# pure-ftp_over_ssh_user

## proletarios

useradd -d /home/symlal symlal

passwd symlal < passfile

pure-pw useradd symlal -m -d /var/www/localhost/htdocs -u symlal < passfile

and wen i try sftp -v -v -v symlal@hostname

debug3: packet_send2: adding 32 ( len 23 padlen 9 extra_pad 64)

debug1: authentications that can continue : publickey,password,keyboard-interactive

debug2 userauth_kbdint

debug2: we sent a keyboard-interactive packet, wait for reply

debug2:input_userauth_info_req:num_prompts 1

pffff can anyone help me ??? plzzzzzzz

----------

## Hu

What package provides pure-pw?  You can set up an sftp-only user without that command, and it may be easier to do that.

----------

## pascuol

I don't understand, why you use pure-ftpd to use sftp ??

sftp comes with ssh, and it's NOT FTP related.

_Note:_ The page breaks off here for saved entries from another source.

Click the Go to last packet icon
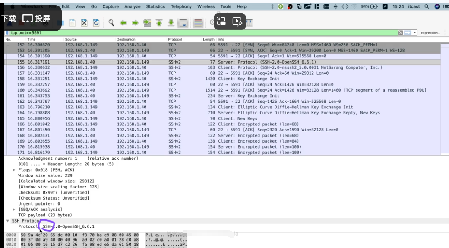449x248 pixels. (x=171, y=22)
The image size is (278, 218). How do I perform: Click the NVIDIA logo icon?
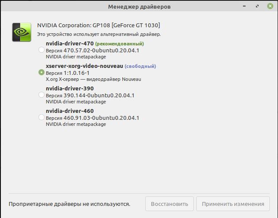pos(22,32)
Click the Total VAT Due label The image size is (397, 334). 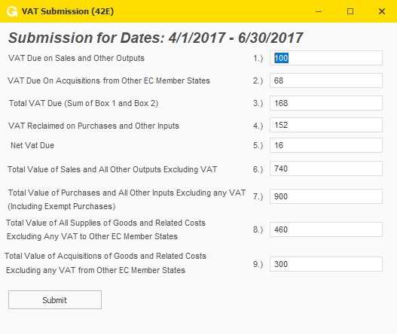point(84,103)
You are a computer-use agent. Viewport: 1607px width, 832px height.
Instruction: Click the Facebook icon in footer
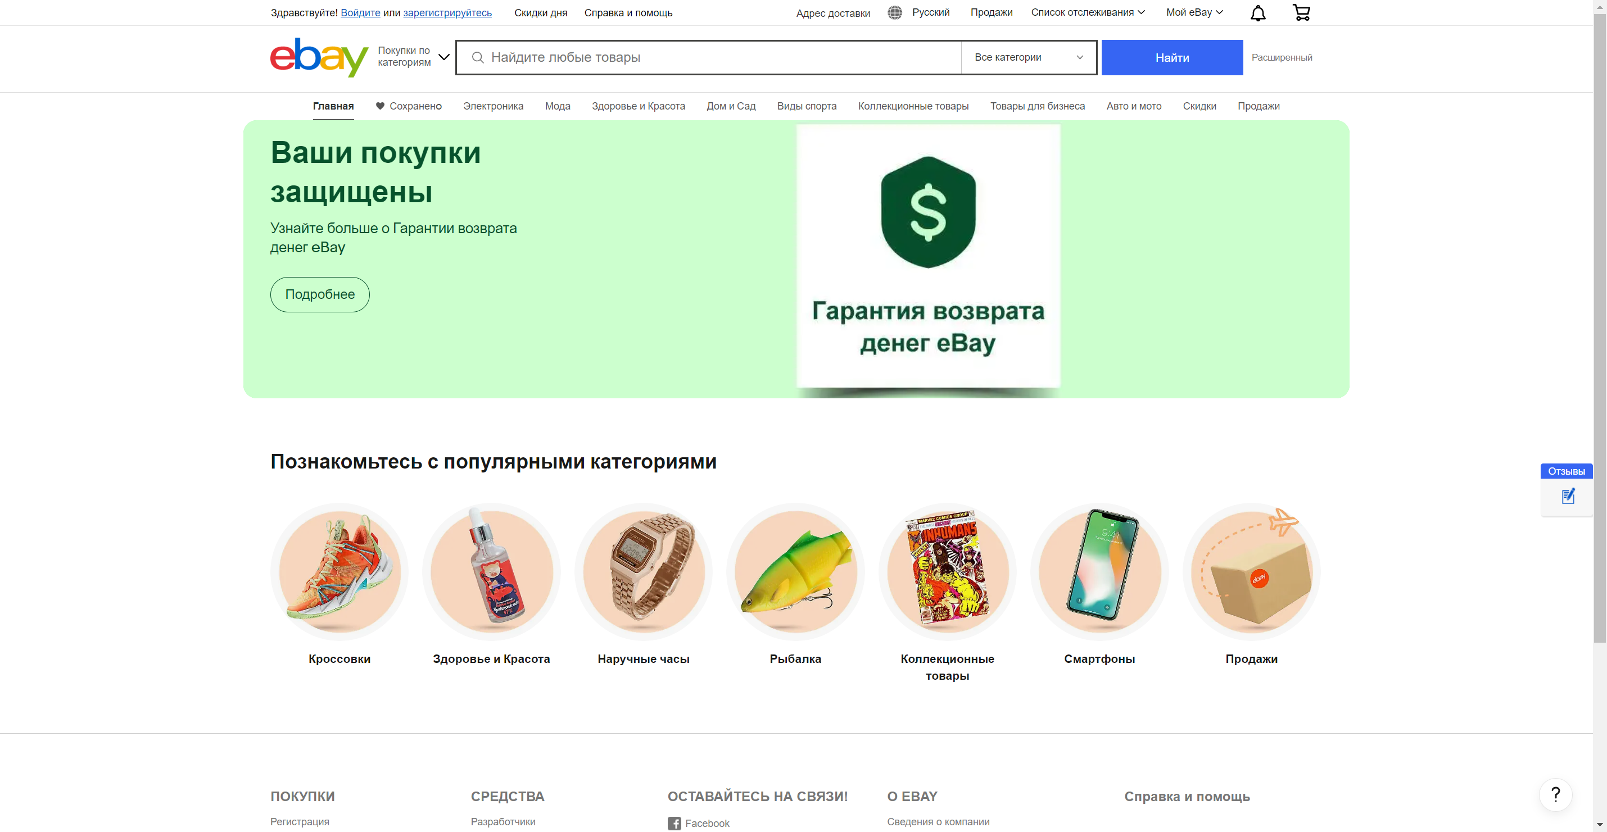coord(674,823)
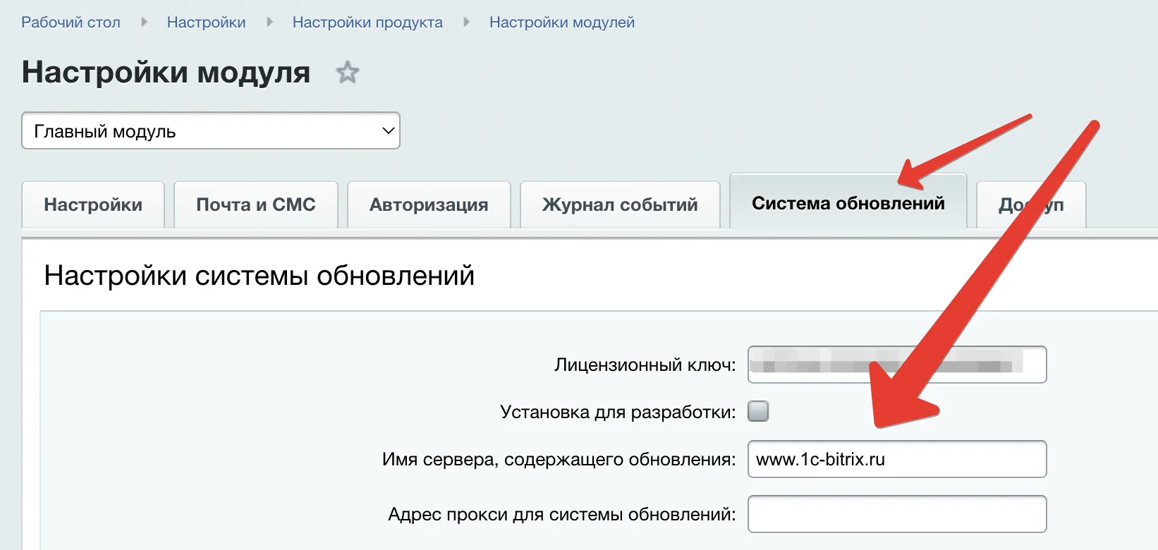Click breadcrumb arrow after Настройки продукта

coord(466,23)
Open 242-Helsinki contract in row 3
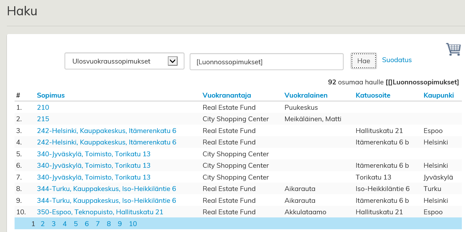Image resolution: width=465 pixels, height=232 pixels. click(x=106, y=131)
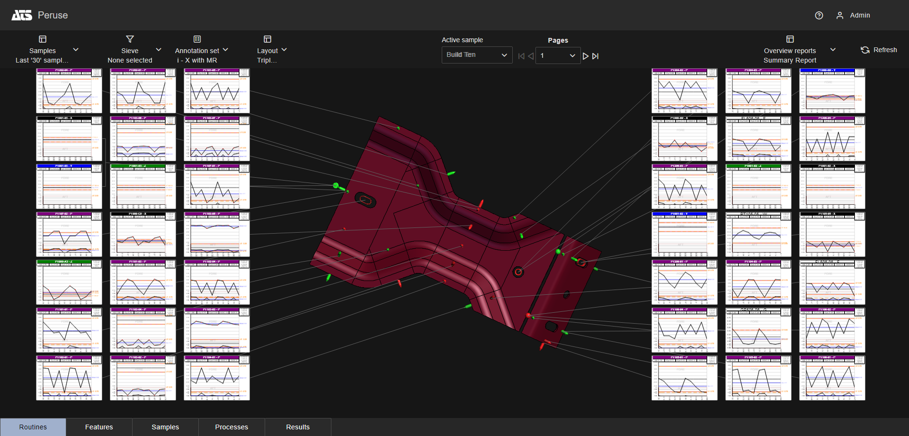Image resolution: width=909 pixels, height=436 pixels.
Task: Click the Annotation set icon
Action: 197,39
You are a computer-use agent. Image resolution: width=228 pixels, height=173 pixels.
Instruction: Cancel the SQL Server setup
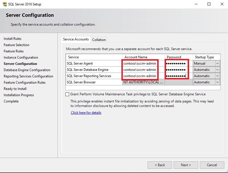pyautogui.click(x=212, y=165)
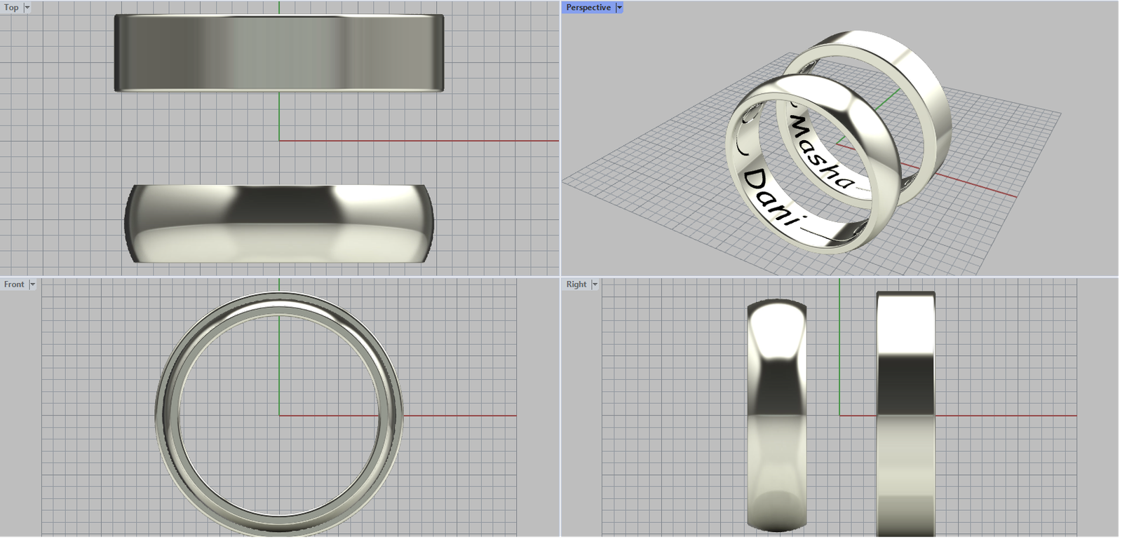Expand the Perspective viewport menu arrow

tap(619, 8)
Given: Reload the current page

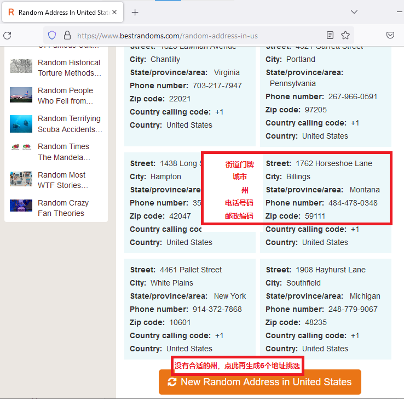Looking at the screenshot, I should 7,36.
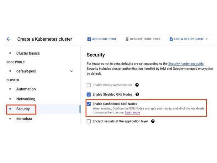Uncheck Enable Shielded GKE Nodes
217x163 pixels.
click(89, 95)
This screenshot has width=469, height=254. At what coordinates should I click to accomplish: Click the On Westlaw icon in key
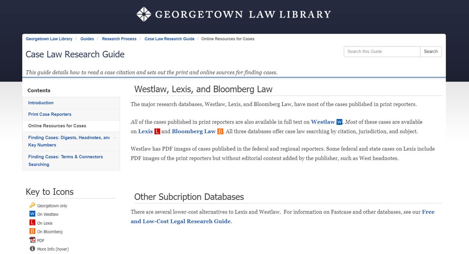pos(32,214)
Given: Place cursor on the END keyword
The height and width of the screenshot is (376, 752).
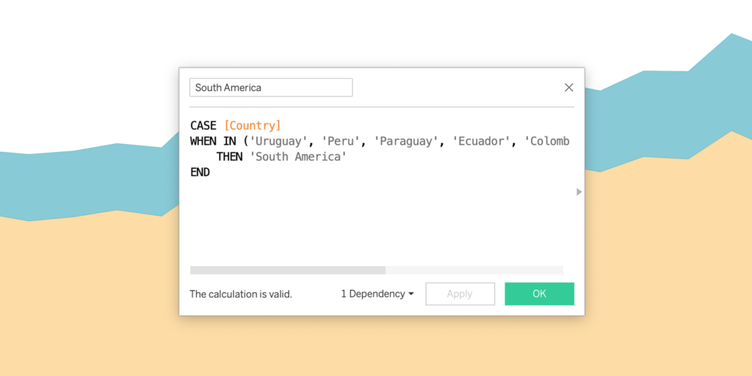Looking at the screenshot, I should [200, 172].
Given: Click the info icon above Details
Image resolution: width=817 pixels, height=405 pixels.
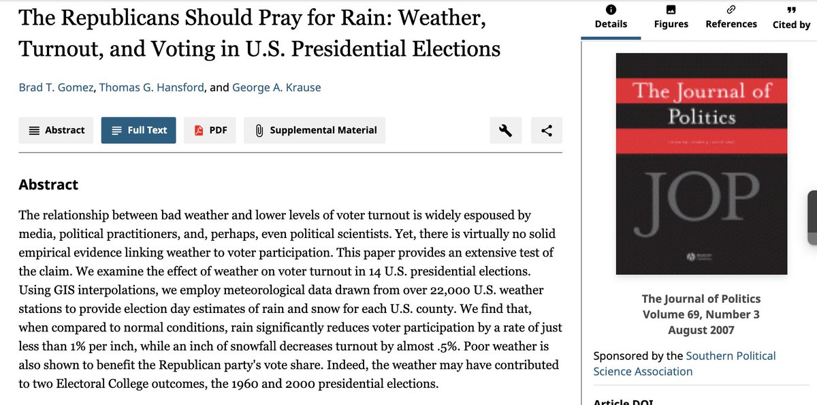Looking at the screenshot, I should pyautogui.click(x=611, y=10).
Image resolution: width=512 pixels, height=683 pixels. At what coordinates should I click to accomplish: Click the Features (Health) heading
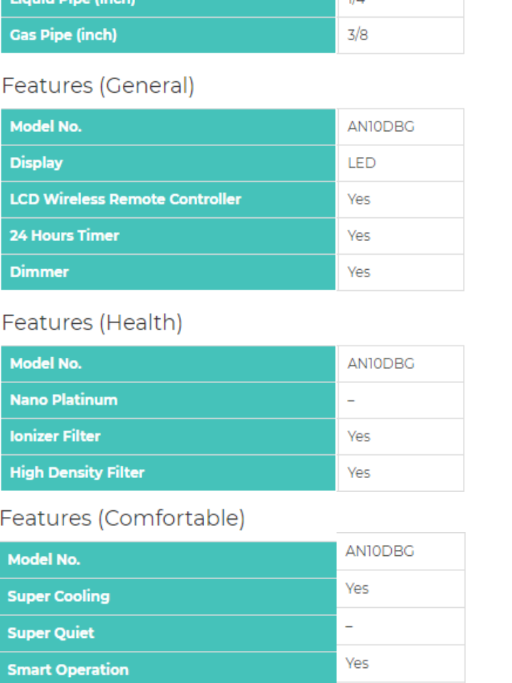[x=92, y=322]
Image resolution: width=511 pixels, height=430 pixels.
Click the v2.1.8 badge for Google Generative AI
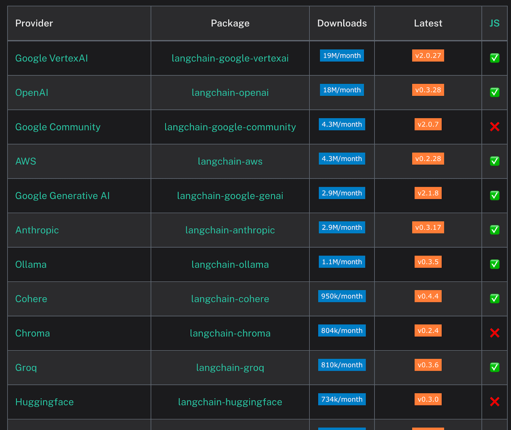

SFTP is not FTP over ssh but ssh File Transfert Protocol, it's not a real FTP as FTP standard are defined.

to use sftp you only need ssh server.

And to use-it without password you need to manage the ssh-key

go to the client, as <user>, generate the ssh-keys if not done : ssh-keygen

copy the content of the file : /home/<user>/.ssh/id_rsa.pub

to the server file : /home/<user>/.ssh/authorized_keys (you may need to create the file, filename can be different, find the name in /etc/ssh/sshd_config under AuthorizedKeysFile  key )

then sftp as you've done it, it works.

 :Very Happy: 

----------